### Exercise instructions
Rewrite all the items below, replacing each "computer-use agent" with "desktop automation agent" and leaving everything else unchanged.

%%

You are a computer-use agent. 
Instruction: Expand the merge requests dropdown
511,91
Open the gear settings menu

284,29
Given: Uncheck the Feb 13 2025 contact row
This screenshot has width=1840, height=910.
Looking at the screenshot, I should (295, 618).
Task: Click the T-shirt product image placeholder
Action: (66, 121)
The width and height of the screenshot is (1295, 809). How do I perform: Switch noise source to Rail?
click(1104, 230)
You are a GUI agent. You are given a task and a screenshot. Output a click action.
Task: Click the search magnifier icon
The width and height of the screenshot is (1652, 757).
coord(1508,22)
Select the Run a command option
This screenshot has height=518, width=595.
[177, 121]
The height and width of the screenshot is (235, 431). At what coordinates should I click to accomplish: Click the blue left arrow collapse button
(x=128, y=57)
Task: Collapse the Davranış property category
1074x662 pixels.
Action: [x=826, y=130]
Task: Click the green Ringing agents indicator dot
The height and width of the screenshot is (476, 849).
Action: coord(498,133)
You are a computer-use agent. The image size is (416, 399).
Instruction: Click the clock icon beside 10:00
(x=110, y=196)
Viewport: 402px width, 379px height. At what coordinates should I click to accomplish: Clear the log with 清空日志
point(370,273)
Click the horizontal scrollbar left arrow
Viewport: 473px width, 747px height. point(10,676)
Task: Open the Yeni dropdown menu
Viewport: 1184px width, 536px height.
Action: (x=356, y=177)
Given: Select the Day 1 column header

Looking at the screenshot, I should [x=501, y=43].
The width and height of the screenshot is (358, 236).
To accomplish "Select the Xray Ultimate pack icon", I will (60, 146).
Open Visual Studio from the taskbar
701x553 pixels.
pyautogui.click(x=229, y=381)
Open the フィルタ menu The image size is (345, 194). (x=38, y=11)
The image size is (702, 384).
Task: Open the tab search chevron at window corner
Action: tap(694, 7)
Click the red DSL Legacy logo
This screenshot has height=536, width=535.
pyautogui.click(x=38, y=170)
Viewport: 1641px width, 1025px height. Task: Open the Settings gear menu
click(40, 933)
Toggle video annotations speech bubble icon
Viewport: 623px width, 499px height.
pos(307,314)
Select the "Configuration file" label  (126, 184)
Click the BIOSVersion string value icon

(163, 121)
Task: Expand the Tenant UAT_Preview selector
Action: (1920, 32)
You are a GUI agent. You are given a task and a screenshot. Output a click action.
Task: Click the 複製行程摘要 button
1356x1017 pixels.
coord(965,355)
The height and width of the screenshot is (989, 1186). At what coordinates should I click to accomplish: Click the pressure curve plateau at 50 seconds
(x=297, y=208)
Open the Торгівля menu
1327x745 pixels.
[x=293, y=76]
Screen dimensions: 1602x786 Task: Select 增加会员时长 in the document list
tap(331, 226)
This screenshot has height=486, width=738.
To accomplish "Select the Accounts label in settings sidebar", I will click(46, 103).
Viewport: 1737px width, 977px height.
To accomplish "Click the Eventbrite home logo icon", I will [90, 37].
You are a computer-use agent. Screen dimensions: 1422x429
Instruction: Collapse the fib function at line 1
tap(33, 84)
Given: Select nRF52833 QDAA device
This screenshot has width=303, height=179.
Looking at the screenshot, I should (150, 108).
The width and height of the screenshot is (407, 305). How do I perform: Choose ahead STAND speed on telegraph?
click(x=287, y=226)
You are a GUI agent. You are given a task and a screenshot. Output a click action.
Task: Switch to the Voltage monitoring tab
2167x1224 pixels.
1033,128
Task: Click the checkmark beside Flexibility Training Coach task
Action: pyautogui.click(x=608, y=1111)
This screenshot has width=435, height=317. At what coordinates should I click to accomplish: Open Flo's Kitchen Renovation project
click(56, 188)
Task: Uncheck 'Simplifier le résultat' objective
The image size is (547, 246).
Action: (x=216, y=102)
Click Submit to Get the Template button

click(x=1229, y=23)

%%

### Result of this task
You are a desktop automation agent. 
Instruction: Expand the merge requests dropdown
511,91
Open the gear settings menu

284,29
Given: Uncheck the Feb 13 2025 contact row
This screenshot has width=1840, height=910.
Looking at the screenshot, I should (295, 618).
Task: Click the T-shirt product image placeholder
Action: (66, 121)
The width and height of the screenshot is (1295, 809). How do I perform: Switch noise source to Rail?
click(1104, 230)
You are a GUI agent. You are given a task and a screenshot. Output a click action.
Task: Click the search magnifier icon
The width and height of the screenshot is (1652, 757).
coord(1508,22)
Select the Run a command option
This screenshot has height=518, width=595.
[177, 121]
The height and width of the screenshot is (235, 431). At what coordinates should I click to accomplish: Click the blue left arrow collapse button
(x=128, y=57)
Task: Collapse the Davranış property category
1074x662 pixels.
Action: [x=826, y=130]
Task: Click the green Ringing agents indicator dot
The height and width of the screenshot is (476, 849).
Action: coord(498,133)
You are a desktop automation agent. The image size is (416, 399).
Instruction: Click the clock icon beside 10:00
(x=110, y=196)
Viewport: 402px width, 379px height. At what coordinates should I click to accomplish: Clear the log with 清空日志
point(370,273)
Click the horizontal scrollbar left arrow
Viewport: 473px width, 747px height. point(10,676)
Task: Open the Yeni dropdown menu
Viewport: 1184px width, 536px height.
Action: (x=356, y=177)
Given: Select the Day 1 column header

Looking at the screenshot, I should [x=501, y=43].
The width and height of the screenshot is (358, 236).
To accomplish "Select the Xray Ultimate pack icon", I will (60, 146).
Open Visual Studio from the taskbar
701x553 pixels.
pyautogui.click(x=229, y=381)
Open the フィルタ menu The image size is (345, 194). (x=38, y=11)
The image size is (702, 384).
Task: Open the tab search chevron at window corner
Action: tap(694, 7)
Click the red DSL Legacy logo
This screenshot has height=536, width=535.
pyautogui.click(x=38, y=170)
Viewport: 1641px width, 1025px height. Task: Open the Settings gear menu
click(40, 933)
Toggle video annotations speech bubble icon
Viewport: 623px width, 499px height.
pos(307,314)
Select the "Configuration file" label  (126, 184)
Click the BIOSVersion string value icon

(163, 121)
Task: Expand the Tenant UAT_Preview selector
Action: (1920, 32)
You are a GUI agent. You are given a task and a screenshot. Output a click action.
Task: Click the 複製行程摘要 button
1356x1017 pixels.
coord(965,355)
The height and width of the screenshot is (989, 1186). At what coordinates should I click to accomplish: Click the pressure curve plateau at 50 seconds
(x=297, y=208)
Open the Торгівля menu
1327x745 pixels.
[x=293, y=76]
Screen dimensions: 1602x786 Task: Select 增加会员时长 in the document list
tap(331, 226)
This screenshot has height=486, width=738.
To accomplish "Select the Accounts label in settings sidebar", I will click(46, 103).
Viewport: 1737px width, 977px height.
To accomplish "Click the Eventbrite home logo icon", I will [90, 37].
You are a desktop automation agent. Screen dimensions: 1422x429
Instruction: Collapse the fib function at line 1
tap(33, 84)
Given: Select nRF52833 QDAA device
This screenshot has width=303, height=179.
Looking at the screenshot, I should (150, 108).
The width and height of the screenshot is (407, 305). How do I perform: Choose ahead STAND speed on telegraph?
click(x=287, y=226)
You are a GUI agent. You are given a task and a screenshot. Output a click action.
Task: Switch to the Voltage monitoring tab
2167x1224 pixels.
1033,128
Task: Click the checkmark beside Flexibility Training Coach task
Action: pyautogui.click(x=608, y=1111)
This screenshot has width=435, height=317. At what coordinates should I click to accomplish: Open Flo's Kitchen Renovation project
click(56, 188)
Task: Uncheck 'Simplifier le résultat' objective
The image size is (547, 246).
Action: (x=216, y=102)
Click Submit to Get the Template button

click(x=1229, y=23)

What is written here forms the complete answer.